[TASK DATA Boundary: Start]

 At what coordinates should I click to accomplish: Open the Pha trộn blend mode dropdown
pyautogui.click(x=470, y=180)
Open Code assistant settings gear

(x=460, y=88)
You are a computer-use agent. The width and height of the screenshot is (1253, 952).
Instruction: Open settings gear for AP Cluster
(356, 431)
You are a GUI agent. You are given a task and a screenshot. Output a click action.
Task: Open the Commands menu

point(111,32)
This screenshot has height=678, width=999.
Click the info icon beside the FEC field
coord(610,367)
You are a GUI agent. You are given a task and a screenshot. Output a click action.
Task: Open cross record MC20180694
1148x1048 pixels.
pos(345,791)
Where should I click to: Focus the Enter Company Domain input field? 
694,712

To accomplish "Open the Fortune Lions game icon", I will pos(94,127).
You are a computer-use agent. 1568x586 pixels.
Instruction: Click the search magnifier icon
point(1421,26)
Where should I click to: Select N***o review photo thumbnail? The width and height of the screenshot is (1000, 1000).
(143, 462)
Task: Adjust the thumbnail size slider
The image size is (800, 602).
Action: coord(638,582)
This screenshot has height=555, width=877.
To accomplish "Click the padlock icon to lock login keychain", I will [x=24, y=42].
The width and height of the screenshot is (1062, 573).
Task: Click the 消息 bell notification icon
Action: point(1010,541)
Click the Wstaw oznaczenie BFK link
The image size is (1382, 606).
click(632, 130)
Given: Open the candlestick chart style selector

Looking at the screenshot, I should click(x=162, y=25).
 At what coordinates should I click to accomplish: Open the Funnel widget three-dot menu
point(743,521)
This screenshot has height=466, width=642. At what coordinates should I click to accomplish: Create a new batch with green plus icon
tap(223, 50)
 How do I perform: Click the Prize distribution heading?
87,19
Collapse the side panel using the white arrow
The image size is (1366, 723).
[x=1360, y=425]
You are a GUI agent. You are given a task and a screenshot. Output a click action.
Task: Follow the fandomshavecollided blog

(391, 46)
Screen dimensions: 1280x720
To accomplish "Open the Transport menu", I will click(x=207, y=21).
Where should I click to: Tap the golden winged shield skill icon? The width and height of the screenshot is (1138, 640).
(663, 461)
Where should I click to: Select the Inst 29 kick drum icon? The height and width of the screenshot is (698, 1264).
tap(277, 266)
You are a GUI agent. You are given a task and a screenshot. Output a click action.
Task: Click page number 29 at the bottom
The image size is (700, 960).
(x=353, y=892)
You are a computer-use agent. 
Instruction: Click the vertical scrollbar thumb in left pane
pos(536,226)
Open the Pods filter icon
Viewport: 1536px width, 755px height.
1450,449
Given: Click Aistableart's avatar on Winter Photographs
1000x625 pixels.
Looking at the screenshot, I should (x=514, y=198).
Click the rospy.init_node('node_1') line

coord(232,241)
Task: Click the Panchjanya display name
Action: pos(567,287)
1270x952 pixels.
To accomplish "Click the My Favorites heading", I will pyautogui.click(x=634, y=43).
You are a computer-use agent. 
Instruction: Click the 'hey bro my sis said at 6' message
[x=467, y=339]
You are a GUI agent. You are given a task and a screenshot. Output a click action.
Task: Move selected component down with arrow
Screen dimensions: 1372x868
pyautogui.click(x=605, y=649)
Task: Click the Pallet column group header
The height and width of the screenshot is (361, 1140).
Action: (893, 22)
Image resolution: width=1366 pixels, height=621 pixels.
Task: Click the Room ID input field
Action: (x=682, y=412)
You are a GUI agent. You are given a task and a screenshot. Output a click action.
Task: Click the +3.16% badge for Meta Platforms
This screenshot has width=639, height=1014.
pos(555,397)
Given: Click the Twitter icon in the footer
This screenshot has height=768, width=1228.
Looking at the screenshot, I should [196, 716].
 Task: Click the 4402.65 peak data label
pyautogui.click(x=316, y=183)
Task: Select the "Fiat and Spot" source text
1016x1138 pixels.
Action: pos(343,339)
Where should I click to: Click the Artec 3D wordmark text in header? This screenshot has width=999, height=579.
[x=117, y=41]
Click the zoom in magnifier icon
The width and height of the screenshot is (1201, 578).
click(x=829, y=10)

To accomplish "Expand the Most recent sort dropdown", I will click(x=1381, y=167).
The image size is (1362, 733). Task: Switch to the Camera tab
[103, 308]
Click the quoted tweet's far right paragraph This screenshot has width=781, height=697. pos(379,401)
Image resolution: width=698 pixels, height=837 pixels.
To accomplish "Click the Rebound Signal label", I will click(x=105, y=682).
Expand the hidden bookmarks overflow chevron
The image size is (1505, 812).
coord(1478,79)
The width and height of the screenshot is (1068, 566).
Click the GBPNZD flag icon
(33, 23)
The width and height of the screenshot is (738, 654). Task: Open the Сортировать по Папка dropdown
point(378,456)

[TASK DATA Boundary: End]

== EXERCISE ==
The required answer is the exact run of lines above starting at the line with "Instruction: Click the vertical" and ending at the line with "1270x952 pixels.", with both ends present.

== SOLUTION FOR THIS EXERCISE ==
Instruction: Click the vertical scrollbar thumb in left pane
pos(536,226)
Open the Pods filter icon
Viewport: 1536px width, 755px height.
1450,449
Given: Click Aistableart's avatar on Winter Photographs
1000x625 pixels.
Looking at the screenshot, I should (x=514, y=198).
Click the rospy.init_node('node_1') line

coord(232,241)
Task: Click the Panchjanya display name
Action: pos(567,287)
1270x952 pixels.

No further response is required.